Entries for locating text and elements:
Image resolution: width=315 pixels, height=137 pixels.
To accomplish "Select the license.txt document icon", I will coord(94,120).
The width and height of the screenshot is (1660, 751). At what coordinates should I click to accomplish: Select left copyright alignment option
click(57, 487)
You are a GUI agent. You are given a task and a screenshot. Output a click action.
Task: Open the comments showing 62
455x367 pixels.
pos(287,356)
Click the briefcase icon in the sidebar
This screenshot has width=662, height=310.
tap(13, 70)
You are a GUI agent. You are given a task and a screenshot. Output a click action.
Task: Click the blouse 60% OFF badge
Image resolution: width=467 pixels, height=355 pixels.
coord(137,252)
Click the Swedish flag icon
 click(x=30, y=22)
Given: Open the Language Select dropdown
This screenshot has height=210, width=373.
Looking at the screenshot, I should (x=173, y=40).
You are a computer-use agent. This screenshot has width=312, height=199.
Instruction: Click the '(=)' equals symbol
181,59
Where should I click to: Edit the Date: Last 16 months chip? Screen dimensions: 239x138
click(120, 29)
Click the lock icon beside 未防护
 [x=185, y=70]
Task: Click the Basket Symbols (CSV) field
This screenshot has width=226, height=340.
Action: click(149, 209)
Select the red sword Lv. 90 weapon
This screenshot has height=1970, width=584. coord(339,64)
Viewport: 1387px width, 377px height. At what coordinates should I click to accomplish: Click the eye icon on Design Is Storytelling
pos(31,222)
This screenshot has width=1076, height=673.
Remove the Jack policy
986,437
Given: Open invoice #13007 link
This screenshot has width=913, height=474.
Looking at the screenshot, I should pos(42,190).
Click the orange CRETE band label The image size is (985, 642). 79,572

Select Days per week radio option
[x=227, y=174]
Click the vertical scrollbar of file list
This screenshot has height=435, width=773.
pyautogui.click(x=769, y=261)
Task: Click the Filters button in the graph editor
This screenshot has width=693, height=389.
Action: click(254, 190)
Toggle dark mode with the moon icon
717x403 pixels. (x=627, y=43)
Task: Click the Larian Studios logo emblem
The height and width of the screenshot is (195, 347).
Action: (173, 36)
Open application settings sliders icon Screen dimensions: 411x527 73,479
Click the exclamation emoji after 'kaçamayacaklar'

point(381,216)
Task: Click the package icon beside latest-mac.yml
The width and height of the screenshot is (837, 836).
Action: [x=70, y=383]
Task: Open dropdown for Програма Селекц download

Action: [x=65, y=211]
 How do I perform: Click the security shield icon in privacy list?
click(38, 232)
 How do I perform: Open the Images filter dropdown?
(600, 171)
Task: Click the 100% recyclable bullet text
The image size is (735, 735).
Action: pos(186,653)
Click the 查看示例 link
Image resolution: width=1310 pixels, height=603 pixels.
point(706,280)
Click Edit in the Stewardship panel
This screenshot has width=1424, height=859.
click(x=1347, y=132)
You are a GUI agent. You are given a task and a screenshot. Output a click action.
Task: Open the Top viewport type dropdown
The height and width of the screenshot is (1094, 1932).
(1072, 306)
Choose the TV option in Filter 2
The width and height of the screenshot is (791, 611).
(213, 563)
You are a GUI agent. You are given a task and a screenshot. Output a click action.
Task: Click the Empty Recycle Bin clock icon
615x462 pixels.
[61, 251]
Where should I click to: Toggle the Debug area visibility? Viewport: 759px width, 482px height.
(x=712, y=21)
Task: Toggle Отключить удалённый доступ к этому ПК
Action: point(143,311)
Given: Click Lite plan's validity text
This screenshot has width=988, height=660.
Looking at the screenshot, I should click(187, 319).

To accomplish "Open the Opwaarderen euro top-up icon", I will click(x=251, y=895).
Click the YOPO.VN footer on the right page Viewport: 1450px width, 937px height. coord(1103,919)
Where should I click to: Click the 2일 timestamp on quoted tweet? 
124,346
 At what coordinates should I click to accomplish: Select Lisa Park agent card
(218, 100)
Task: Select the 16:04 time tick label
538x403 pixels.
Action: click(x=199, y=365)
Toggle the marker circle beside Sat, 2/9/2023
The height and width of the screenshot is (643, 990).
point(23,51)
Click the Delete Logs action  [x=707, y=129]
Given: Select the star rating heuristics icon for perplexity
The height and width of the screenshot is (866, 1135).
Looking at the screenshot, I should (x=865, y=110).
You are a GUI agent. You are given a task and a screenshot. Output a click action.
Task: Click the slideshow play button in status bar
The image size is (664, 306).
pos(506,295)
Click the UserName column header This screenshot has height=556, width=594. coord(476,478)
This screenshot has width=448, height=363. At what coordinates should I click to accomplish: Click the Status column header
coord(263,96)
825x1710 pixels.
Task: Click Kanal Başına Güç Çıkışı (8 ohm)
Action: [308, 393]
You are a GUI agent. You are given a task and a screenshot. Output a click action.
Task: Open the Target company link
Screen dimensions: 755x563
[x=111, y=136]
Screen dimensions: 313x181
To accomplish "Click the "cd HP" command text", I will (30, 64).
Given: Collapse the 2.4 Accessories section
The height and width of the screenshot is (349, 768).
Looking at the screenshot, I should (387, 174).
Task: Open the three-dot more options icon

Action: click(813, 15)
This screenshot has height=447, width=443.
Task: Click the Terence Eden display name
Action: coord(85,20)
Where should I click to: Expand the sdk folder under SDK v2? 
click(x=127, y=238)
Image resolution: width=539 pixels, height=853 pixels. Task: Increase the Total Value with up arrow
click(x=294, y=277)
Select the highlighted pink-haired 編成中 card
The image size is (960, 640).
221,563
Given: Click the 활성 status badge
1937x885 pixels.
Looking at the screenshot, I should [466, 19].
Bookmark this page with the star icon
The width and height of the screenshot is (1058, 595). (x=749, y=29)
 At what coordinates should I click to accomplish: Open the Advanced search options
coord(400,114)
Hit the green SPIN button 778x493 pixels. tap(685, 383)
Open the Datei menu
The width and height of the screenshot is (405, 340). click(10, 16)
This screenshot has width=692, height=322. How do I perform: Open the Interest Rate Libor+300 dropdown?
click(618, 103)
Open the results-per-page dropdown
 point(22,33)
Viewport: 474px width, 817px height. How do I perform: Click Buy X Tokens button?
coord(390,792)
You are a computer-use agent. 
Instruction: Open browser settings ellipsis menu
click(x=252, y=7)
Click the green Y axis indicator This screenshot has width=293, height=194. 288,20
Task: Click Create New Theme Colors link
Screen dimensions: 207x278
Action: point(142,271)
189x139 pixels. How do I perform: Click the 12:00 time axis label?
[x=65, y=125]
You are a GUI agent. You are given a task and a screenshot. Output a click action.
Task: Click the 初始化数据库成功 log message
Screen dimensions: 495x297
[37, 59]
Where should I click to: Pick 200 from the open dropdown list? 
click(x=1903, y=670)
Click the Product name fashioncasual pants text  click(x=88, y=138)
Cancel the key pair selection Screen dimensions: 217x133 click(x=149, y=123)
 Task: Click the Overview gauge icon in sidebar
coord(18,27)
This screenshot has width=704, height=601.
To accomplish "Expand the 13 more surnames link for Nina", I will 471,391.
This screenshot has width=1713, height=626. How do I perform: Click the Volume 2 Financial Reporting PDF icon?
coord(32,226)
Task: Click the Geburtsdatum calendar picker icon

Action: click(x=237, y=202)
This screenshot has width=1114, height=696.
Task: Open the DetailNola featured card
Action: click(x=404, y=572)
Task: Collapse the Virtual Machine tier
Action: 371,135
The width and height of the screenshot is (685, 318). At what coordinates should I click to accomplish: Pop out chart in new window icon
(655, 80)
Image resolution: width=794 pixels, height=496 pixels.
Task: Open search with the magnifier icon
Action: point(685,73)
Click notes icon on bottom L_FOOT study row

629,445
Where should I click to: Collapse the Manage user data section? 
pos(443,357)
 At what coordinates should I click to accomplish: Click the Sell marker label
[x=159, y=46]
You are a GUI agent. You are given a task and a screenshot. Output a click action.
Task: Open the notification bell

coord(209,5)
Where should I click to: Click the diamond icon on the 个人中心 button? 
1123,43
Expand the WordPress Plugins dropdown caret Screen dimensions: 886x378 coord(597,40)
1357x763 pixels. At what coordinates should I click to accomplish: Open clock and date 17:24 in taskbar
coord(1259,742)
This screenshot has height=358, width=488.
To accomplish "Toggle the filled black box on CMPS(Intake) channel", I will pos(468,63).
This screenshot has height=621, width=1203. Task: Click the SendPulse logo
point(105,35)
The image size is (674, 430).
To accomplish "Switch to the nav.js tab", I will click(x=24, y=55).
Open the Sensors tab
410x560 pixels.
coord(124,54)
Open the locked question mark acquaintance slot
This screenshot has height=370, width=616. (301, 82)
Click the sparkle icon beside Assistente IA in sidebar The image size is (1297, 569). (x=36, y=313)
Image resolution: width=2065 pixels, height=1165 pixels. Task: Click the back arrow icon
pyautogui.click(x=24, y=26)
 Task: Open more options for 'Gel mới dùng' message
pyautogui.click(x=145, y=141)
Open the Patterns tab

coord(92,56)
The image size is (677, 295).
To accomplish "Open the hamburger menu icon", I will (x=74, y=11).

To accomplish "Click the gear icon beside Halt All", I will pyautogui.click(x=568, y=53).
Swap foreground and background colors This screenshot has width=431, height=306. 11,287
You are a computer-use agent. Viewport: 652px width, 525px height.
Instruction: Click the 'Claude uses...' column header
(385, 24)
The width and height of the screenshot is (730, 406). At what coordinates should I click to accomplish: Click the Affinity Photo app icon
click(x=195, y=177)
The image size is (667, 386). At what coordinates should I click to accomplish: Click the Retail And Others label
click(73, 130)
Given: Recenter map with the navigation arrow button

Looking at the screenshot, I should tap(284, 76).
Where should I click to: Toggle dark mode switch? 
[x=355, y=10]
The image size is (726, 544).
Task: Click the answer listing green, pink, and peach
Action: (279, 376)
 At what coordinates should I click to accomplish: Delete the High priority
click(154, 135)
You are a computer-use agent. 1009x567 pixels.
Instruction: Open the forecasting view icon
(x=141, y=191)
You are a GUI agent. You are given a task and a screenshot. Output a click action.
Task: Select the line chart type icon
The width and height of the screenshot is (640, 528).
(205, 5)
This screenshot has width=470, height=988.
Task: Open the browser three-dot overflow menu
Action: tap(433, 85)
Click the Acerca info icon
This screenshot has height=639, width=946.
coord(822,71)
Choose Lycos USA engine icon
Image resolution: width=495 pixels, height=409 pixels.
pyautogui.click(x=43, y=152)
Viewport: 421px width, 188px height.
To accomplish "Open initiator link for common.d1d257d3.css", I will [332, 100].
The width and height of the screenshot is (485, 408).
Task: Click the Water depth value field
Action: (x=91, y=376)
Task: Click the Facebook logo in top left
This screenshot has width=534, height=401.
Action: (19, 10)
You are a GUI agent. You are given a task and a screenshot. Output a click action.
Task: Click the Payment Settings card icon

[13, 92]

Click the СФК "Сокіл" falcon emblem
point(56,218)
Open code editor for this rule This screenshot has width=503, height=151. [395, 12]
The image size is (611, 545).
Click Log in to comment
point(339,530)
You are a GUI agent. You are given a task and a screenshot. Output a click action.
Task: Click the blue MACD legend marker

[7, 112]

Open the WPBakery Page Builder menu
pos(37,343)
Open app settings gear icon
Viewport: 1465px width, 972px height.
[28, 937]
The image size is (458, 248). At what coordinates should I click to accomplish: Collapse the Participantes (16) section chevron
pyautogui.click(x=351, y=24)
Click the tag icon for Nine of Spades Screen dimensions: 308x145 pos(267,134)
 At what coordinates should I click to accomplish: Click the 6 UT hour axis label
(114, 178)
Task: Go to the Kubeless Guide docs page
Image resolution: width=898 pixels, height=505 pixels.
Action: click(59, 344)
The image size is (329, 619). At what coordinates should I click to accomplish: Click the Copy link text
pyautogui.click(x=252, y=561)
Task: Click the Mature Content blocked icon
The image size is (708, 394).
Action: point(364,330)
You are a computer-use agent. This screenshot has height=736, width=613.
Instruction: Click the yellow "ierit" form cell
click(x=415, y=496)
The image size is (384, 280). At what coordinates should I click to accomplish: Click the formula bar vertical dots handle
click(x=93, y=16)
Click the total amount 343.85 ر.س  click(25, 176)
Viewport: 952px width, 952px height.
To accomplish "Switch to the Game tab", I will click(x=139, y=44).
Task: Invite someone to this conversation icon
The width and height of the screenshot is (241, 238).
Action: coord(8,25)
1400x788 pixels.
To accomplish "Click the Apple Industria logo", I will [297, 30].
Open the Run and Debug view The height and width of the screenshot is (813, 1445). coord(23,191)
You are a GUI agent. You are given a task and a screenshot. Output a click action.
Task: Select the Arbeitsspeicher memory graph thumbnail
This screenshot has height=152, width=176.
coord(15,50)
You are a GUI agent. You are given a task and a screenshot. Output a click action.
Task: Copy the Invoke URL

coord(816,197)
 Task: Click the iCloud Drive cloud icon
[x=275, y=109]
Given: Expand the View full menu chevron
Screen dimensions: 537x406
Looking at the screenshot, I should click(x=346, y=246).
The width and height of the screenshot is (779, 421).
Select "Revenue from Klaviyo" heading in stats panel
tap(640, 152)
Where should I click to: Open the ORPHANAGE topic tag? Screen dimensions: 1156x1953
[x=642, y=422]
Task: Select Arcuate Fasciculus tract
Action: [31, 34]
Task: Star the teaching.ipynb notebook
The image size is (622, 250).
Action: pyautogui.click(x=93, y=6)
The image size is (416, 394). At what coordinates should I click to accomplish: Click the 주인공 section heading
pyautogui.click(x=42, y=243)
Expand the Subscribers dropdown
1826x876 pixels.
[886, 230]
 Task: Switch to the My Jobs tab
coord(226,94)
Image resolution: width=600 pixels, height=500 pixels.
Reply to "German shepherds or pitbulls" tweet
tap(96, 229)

Given exercise — Reproduce the rows above without changing anything, starting with the line that contains "Open the Run" and ending with the last row.

Task answer —
Open the Run and Debug view The height and width of the screenshot is (813, 1445). coord(23,191)
You are a GUI agent. You are given a task and a screenshot. Output a click action.
Task: Select the Arbeitsspeicher memory graph thumbnail
This screenshot has height=152, width=176.
coord(15,50)
You are a GUI agent. You are given a task and a screenshot. Output a click action.
Task: Copy the Invoke URL

coord(816,197)
 Task: Click the iCloud Drive cloud icon
[x=275, y=109]
Given: Expand the View full menu chevron
Screen dimensions: 537x406
Looking at the screenshot, I should click(x=346, y=246).
The width and height of the screenshot is (779, 421).
Select "Revenue from Klaviyo" heading in stats panel
tap(640, 152)
Where should I click to: Open the ORPHANAGE topic tag? Screen dimensions: 1156x1953
[x=642, y=422]
Task: Select Arcuate Fasciculus tract
Action: [31, 34]
Task: Star the teaching.ipynb notebook
The image size is (622, 250).
Action: pyautogui.click(x=93, y=6)
The image size is (416, 394). At what coordinates should I click to accomplish: Click the 주인공 section heading
pyautogui.click(x=42, y=243)
Expand the Subscribers dropdown
1826x876 pixels.
[886, 230]
 Task: Switch to the My Jobs tab
coord(226,94)
Image resolution: width=600 pixels, height=500 pixels.
Reply to "German shepherds or pitbulls" tweet
tap(96, 229)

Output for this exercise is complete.